L’Eurogroupe met la pression sur l’Espagne
Avec l’Espagne, les gouvernements de la zone euro sont confrontés au dilemme prévisible créé par la chute de la croissance : faire preuve de réalisme vis-à-vis d’un pays dont la situation économique et sociale se dégrade, d’un côté, ou défendre la crédibilité des réformes de la gouvernance économique de l’eurozone en restant ferme sur les objectifs, de l’autre. Ils ont choisi la fermeté en confirmant pour l’Espagne l’objectif d’un déficit à 3% en 2013, alors que les comptes publics affichaient un besoin de financement de 8,5% en 2011.
Frappés par la situation de l’emploi en Espagne, les ministres des finances de la zone euro ont lâché du lest, mais moins que n’en demandait Madrid.
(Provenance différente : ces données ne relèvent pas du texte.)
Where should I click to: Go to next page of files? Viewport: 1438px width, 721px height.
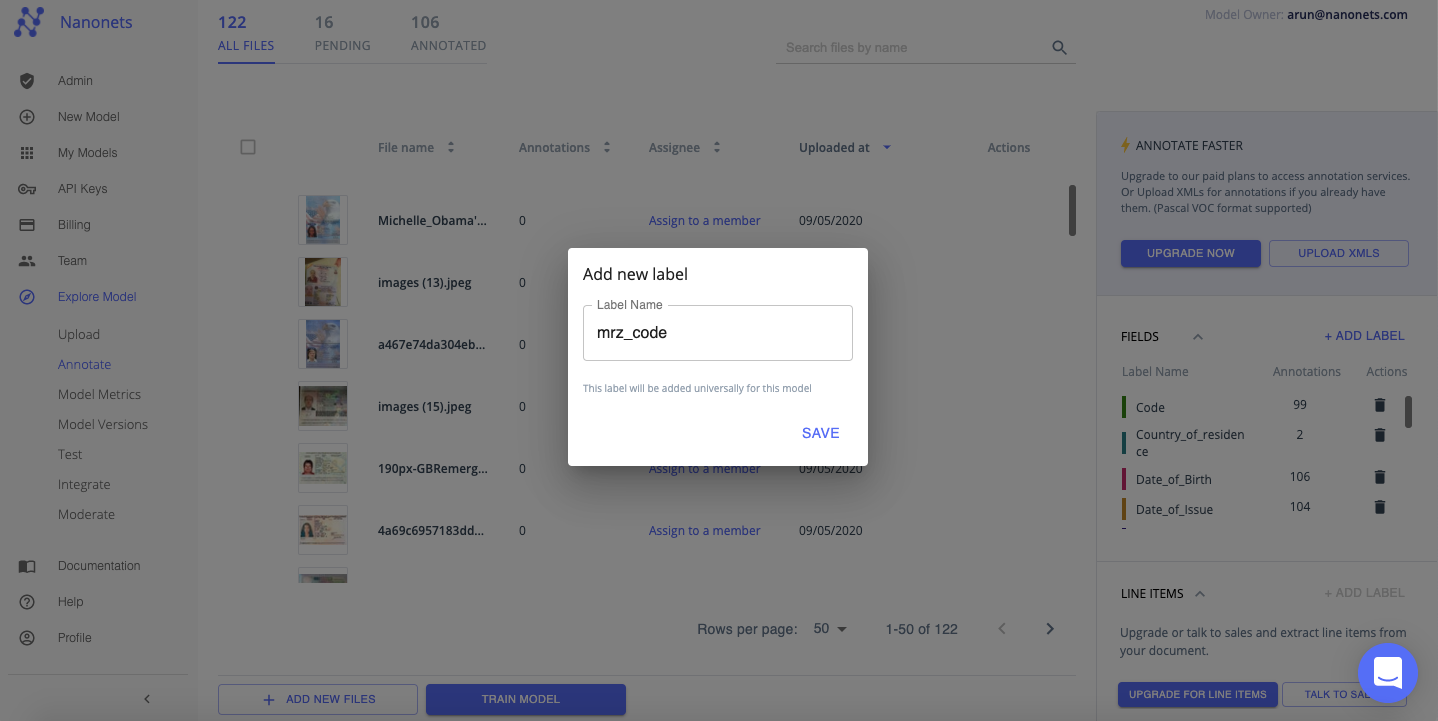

L’objectif de déficit budgétaire pour 2012 ne sera ni de 4,4% comme le gouvernement Zapatero s’y était engagé, ni de 5,8% comme l’avait suggéré Mariano Rajoy, mais 5,3% du PIB. A 2,3% de PIB, l’effort sera tout de même important en 2013. En 2012, le déficit est censé passer de 8,5% à 5,3%, soit une baisse de 3,2% de PIB, alors même que l’Espagne connait un tassement de la croissance en ce début d’année.
«La majorité des Etats a peur que le cas espagnol ne fasse précédent», selon une source diplomatique. D’où l’insistance des dirigeants sur l’objectif de 3% en 2013, «le plus important», a insisté Jean-Claude Juncker. «Le chemin pour y arriver en 2012 est moins important», a ajouté le président de l’Eurogroupe. Il n’y a «aucune flexibilité» sur l’objectif de 3% de déficit en 2013, confirmait lundi une source à la Commission européenne.
Les objectifs de consolidation budgétaire arrêtés à Bruxelles sont jugés peu réalistes dans un contexte de croissance très faible. Mais «le rebond de la croissance espéré pour le deuxième semestre pourra venir de la restauration de la confiance», a dit lundi soir à Bruxelles le ministre français de l'économie François Baroin. L’Espagne, comme les autres pays de l’eurozone, doit communiquer son projet de budget 2013 fin mars à Bruxelles dans le cadre de la nouvelle procédure dite du «semestre européen». La Commission présentera ses propres prévisions le 23 avril. L’avis de la Commission sur les projets de budget et les programmes de réforme sera communiqué en juin et juillet.